--- Begin READING PASSAGE ---
If \(Z^+(t)\) is empty, we are done. Suppose not. Take an arbitrary agent i from \(Z^+(t)\), i.e., \(u_i(t+1)=0\) and \(u_i(t)\ne 0\). Then by Lemma 6(b), it can only be that \(u_i(t)=2\). And it is obvious that \(i\notin \{1,n\}\). So agent i does not switch her action at step t, and her utility changes from 2 at step t to 0 at step \(t+1\). This can only happen when exactly one neighbor of i is unsatisfied at time t. Due to Lemma 6(a), utility sequence [2, 2] never occurs, so the neighbor of agent i who is satisfied at time t must have a utility of 0. Therefore, \(\{u_{i-1}(t), u_{i+1}(t)\}=\{-2,0\}\) (we assume w.l.o.g. that \(i-1\ne 1\) and \(i+1\ne n\)).

Claim 1 (i) If \([u_{i-1}(t),u_i(t), u_{i+1}(t)]=[-2,2,0],\) then \(Z^-(t)\cap \{i+1,i+2,\ldots ,n\}\ne \emptyset \). (ii) If \([u_{i-1}(t),u_i(t), u_{i+1}(t)]=[0,2,-2],\) then \(Z^-(t)\cap \{1,2,\ldots ,i-1\}\ne \emptyset \).
--- End READING PASSAGE ---
STATED TASK » Could you condense the paragraph of the proof that begins "If \(Z^+(t)\) is empty" into a short bulleted list that keeps its main facts? The lines that follow are drawn from a different source.
--- Begin SUPPLIED MATERIAL ---
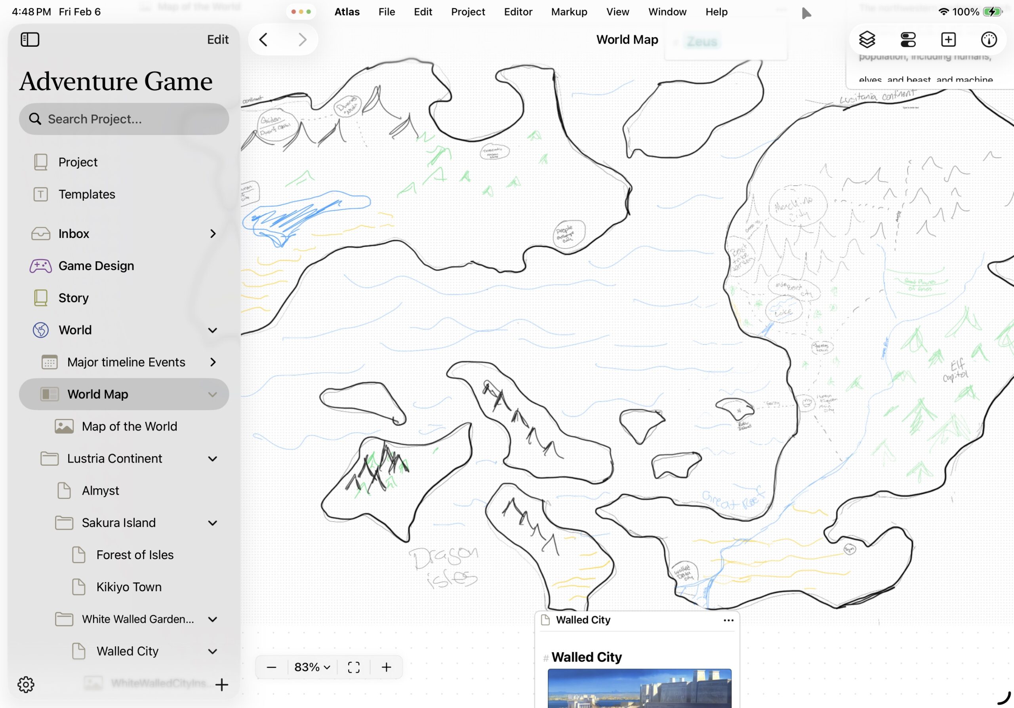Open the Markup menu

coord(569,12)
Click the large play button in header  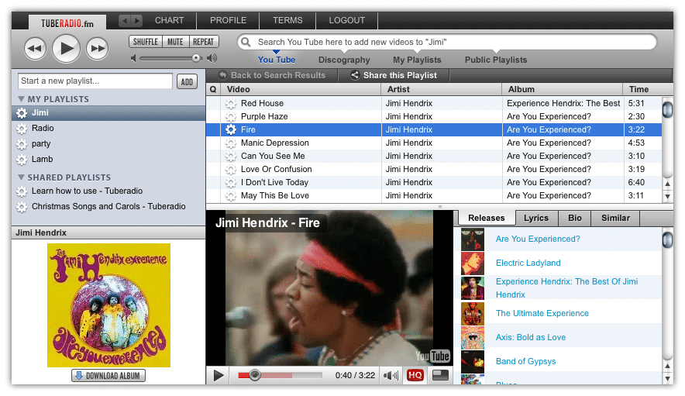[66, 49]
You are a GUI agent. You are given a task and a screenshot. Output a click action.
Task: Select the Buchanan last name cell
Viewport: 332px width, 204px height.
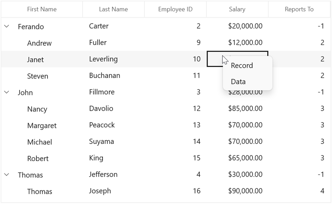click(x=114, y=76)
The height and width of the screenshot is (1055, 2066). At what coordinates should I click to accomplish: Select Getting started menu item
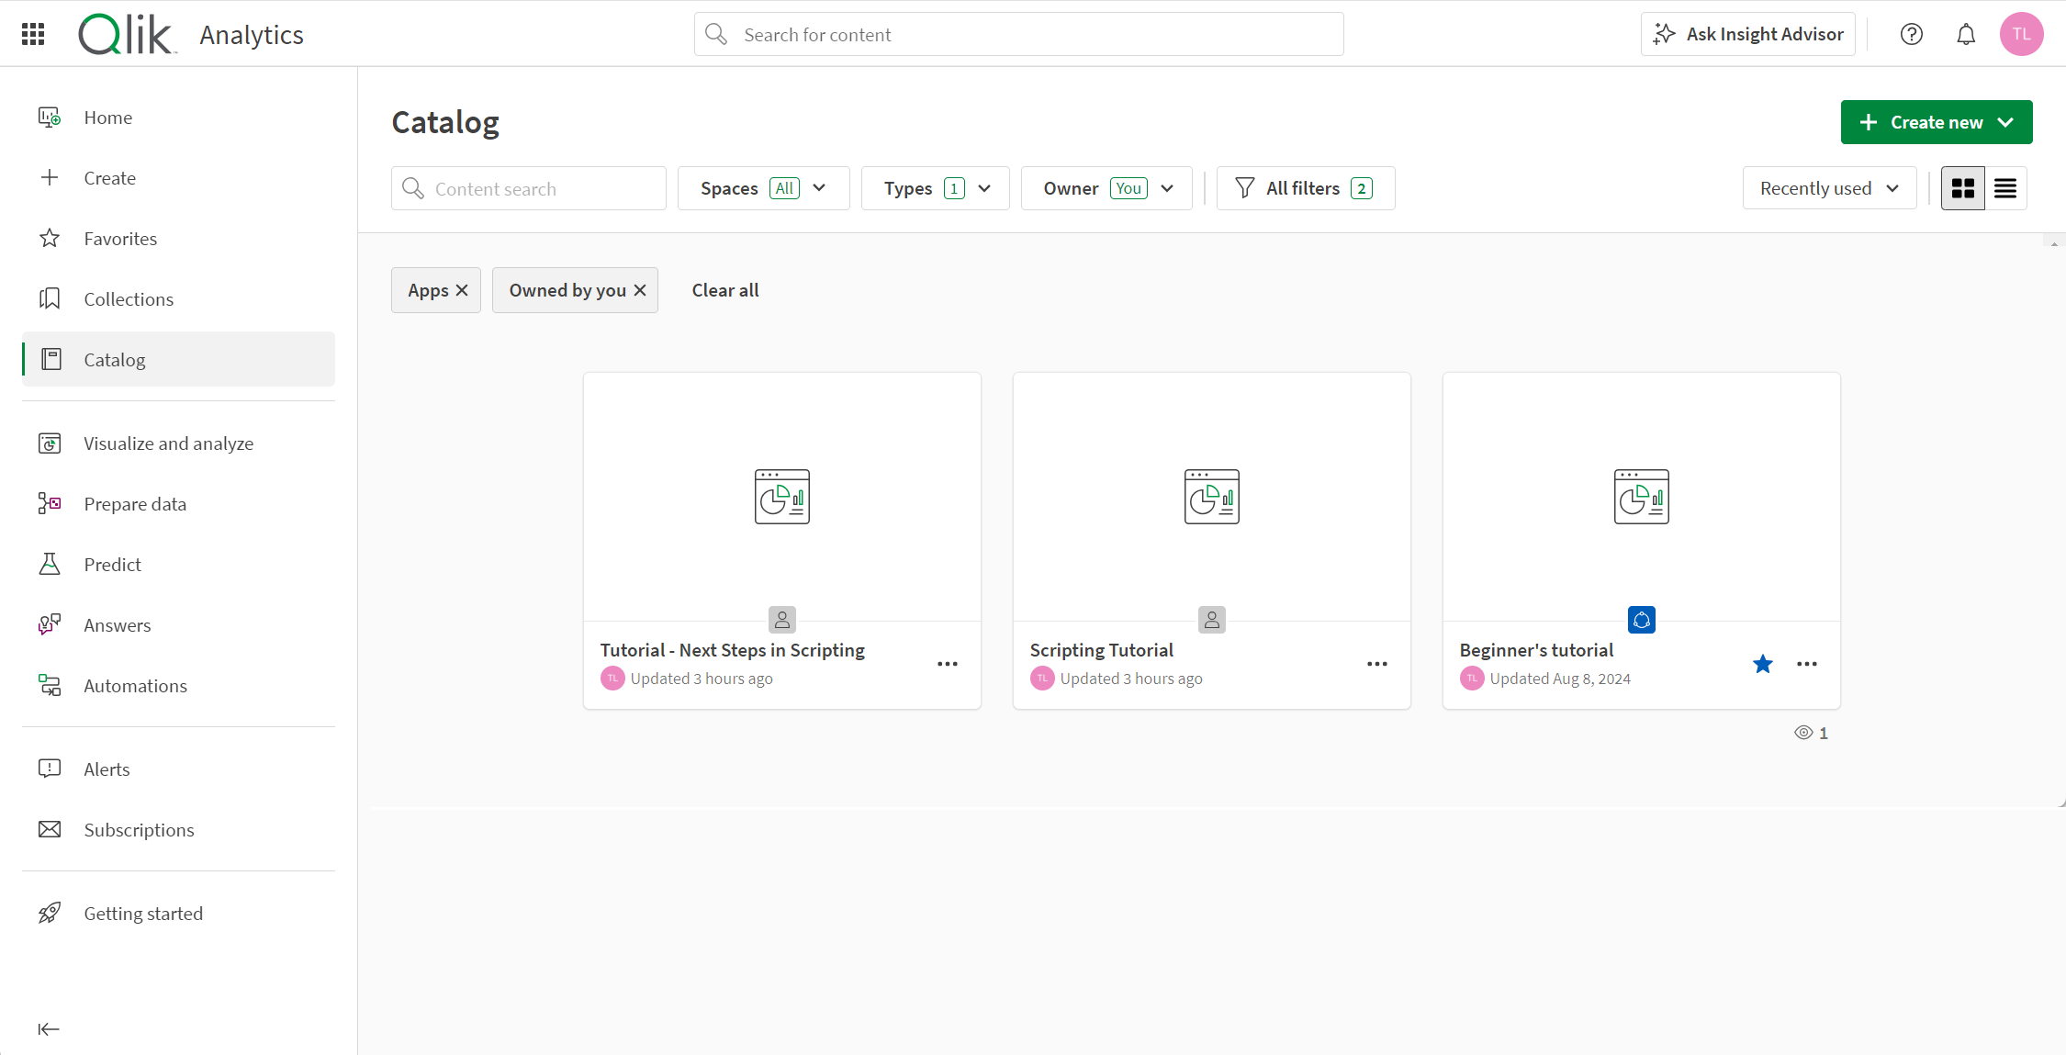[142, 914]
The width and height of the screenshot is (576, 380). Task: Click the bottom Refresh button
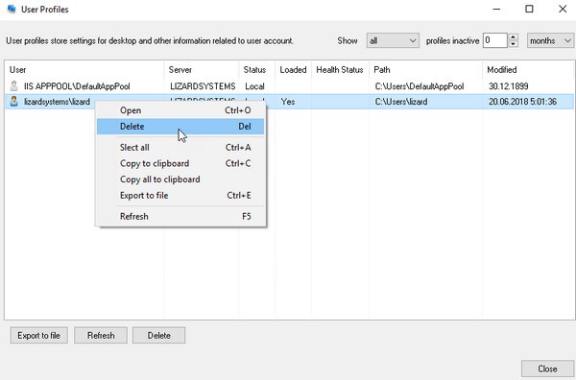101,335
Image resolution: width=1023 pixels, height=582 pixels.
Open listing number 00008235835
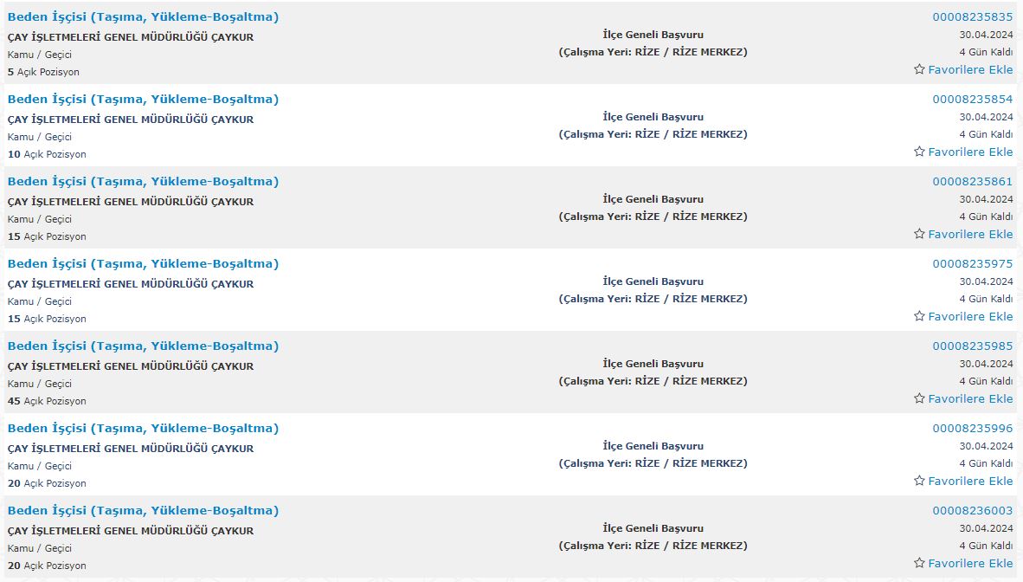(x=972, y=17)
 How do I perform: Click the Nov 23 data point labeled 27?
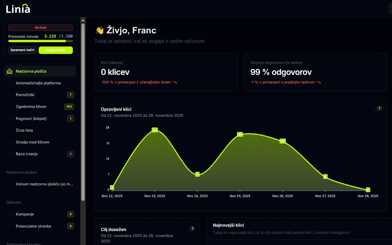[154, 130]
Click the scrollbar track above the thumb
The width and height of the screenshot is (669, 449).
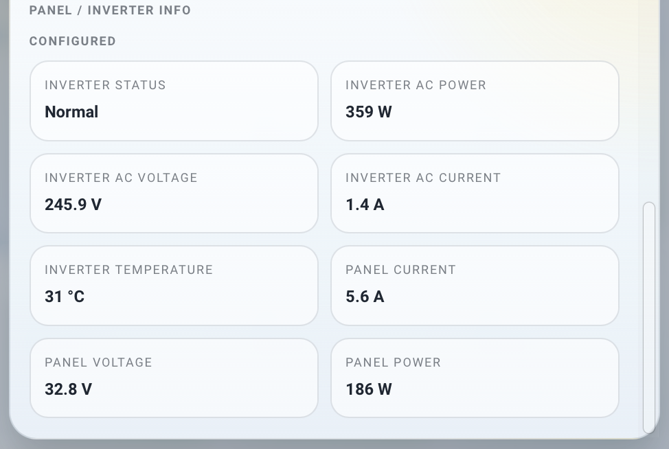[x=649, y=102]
--- End SUPPLIED MATERIAL ---
EXERCISE RESULT »
- If \(Z^+(t)\) is empty, the argument is complete. Otherwise, take any agent i in \(Z^+(t)\), so \(u_i(t+1)=0\) and \(u_i(t)\ne 0\).
- By Lemma 6(b), \(u_i(t)=2\), and \(i\notin \{1,n\}\).
- Agent i does not switch her action at step t, yet her utility drops from 2 to 0. This can happen only if exactly one neighbor of i is unsatisfied at time t.
- By Lemma 6(a), the utility sequence [2, 2] never occurs, so the satisfied neighbor has utility 0.
- Therefore \(\{u_{i-1}(t), u_{i+1}(t)\}=\{-2,0\}\), assuming w.l.o.g. that \(i-1\ne 1\) and \(i+1\ne n\).